Lebedeva Viktoria K, Klitcenko Olga A, Lebedev Dmitry S, Lyubimtseva Tamara A
Arrhythmology Department, National Almazov Medical Research Centre, 2 Akkuratova St., St. Petersburg, 197341, Russian Federation.
North-Western State Medical University Named After I.I Mechnikov., 41 Kirochnaya St., St. Petersburg, 191015, Russian Federation.
Indian Pacing Electrophysiol J. 2019 Mar-Apr;19(2):57-62. doi: 10.1016/j.ipej.2018.11.011. Epub 2018 Nov 25.

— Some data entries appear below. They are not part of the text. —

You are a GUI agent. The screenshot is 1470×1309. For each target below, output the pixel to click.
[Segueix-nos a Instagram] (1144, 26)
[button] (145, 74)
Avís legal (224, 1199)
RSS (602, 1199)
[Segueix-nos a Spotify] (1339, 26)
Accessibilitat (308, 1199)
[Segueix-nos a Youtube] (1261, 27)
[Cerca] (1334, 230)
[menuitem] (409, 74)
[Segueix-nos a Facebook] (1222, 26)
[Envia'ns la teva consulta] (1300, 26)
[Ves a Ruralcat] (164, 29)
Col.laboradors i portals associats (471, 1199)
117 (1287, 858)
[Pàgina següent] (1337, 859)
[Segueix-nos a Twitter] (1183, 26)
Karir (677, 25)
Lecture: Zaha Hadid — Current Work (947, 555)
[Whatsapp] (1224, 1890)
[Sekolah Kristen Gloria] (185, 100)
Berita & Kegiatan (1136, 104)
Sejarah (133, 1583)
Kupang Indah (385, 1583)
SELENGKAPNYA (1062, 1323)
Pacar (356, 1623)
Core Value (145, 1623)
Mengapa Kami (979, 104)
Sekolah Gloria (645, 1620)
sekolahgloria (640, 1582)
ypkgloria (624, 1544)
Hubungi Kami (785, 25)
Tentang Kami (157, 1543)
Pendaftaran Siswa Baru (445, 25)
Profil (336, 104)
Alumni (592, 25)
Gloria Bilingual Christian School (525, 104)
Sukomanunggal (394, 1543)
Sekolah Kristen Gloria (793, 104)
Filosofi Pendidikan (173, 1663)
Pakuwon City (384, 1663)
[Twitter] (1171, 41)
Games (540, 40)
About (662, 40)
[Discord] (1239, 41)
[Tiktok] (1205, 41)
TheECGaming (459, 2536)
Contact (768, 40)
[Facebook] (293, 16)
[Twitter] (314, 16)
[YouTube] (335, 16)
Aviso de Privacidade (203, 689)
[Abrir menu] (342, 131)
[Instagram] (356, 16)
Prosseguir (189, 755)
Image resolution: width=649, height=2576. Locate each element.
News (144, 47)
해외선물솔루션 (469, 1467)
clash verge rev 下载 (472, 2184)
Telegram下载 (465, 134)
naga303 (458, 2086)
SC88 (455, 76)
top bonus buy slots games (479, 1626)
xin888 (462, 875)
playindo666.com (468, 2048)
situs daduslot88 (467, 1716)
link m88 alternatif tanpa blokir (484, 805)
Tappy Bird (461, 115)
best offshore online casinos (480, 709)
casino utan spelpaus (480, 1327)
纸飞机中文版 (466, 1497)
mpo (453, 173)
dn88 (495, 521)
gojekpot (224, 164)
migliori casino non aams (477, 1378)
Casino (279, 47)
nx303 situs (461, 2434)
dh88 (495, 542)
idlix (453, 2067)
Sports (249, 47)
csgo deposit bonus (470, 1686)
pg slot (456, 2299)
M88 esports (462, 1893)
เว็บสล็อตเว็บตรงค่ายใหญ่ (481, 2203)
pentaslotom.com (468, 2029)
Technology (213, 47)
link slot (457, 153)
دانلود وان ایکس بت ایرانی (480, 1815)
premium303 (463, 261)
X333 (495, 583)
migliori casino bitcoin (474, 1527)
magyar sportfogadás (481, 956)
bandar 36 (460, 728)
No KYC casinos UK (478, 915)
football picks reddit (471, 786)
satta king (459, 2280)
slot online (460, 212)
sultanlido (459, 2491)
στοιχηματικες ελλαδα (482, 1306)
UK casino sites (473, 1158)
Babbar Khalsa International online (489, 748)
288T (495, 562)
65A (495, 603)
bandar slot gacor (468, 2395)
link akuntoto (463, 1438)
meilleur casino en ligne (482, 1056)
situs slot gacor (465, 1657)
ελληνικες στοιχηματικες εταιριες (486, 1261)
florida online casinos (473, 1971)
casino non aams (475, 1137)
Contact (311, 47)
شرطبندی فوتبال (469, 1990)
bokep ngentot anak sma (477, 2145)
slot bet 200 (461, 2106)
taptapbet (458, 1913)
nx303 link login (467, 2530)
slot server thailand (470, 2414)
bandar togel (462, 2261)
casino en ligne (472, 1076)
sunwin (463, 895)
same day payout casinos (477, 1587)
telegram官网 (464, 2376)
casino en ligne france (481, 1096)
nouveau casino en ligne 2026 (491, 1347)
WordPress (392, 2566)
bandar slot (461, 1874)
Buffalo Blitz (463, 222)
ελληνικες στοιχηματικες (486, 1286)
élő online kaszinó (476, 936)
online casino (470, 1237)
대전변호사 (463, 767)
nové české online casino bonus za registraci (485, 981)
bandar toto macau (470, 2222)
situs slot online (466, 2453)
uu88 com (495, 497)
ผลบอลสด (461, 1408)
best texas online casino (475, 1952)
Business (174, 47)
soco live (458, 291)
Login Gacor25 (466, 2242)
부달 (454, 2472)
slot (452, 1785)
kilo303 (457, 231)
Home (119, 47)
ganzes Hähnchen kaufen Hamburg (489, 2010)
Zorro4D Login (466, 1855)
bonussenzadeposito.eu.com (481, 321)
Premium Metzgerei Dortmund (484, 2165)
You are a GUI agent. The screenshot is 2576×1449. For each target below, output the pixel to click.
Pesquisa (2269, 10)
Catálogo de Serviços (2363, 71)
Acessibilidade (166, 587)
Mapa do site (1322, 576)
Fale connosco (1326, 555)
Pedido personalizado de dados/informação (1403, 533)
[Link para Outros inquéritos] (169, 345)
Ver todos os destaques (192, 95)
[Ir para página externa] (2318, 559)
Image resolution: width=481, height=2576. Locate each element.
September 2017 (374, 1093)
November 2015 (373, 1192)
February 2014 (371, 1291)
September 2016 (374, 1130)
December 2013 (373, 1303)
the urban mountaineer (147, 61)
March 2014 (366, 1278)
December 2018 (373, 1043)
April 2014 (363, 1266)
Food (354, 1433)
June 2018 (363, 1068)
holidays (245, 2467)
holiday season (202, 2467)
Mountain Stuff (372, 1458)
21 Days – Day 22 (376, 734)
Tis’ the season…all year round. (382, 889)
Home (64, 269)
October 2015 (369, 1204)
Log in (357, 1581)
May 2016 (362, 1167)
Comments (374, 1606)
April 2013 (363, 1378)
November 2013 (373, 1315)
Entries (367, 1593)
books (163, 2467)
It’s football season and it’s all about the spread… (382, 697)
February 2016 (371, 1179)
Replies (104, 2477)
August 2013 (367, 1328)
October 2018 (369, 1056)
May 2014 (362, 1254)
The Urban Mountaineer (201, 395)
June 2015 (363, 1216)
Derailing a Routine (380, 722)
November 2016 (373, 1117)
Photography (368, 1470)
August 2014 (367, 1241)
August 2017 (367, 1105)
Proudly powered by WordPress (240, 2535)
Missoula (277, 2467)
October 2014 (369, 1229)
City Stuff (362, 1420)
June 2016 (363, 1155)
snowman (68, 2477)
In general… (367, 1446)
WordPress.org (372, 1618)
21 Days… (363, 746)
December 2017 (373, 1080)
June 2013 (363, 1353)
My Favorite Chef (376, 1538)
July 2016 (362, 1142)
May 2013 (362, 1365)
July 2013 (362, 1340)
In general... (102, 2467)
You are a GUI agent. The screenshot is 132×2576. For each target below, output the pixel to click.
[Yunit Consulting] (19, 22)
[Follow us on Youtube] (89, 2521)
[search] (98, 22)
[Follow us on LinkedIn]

Clinical data analysis of 83 patients with implantable cardioverter-defibrillators (ICDs) for sudden cardiac death (SCD) primary prevention has been done. We revealed 5 parameters associated with the detection of life-threatening ventricular arrhythmias. These parameters formed the basis for constructing a logistic regression model. The model makes it possible to obtain the probability of occurrence of a specific event depending on the severity of the predictive parameters and the degree of its influence (risk of true ventricular arrhythmias detection). Estimating the potential risk of the life-threatening arrhythmias, individual programming options are required in implantable cardioverter-defibrillators (ICDs) to reduce the amount of unnecessary electrotherapy, as well as more accurate monitoring of the patient's drug therapy.
对83例植入式心脏复律除颤器(ICD)用于心脏性猝死(SCD)一级预防的患者进行了临床数据分析。我们发现了5个与危及生命的室性心律失常检测相关的参数。这些参数构成了构建逻辑回归模型的基础。该模型能够根据预测参数的严重程度及其影响程度(检测真正室性心律失常的风险)获得特定事件发生的概率。为了估计危及生命的心律失常的潜在风险,植入式心脏复律除颤器(ICD)需要采用个体化编程选项,以减少不必要的电治疗次数,并更准确地监测患者的药物治疗情况。